> _Task brief_: Please copy the records word for word, from the line containing "You are a computer-use" through the end of the records, leaving out the pictures.
════════════════════
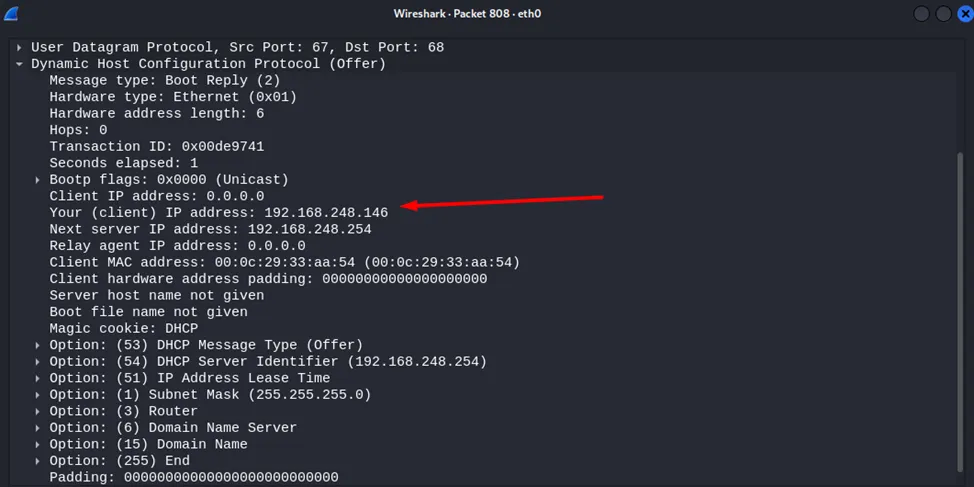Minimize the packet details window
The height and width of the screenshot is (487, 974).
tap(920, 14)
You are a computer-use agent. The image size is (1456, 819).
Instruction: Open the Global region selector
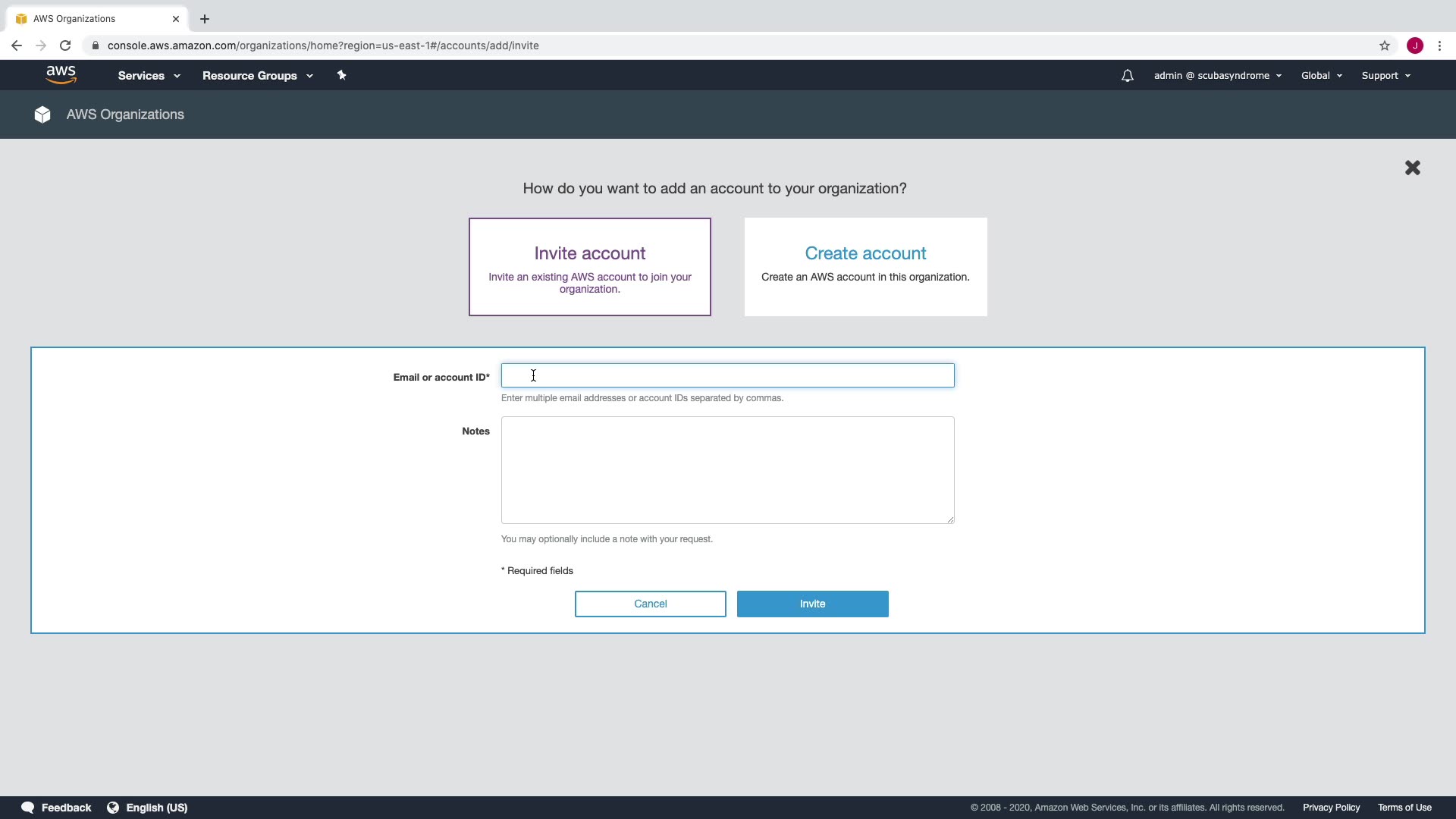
════════════════════
> _Answer in full_:
You are a computer-use agent. The image size is (1456, 819).
Instruction: Open the Global region selector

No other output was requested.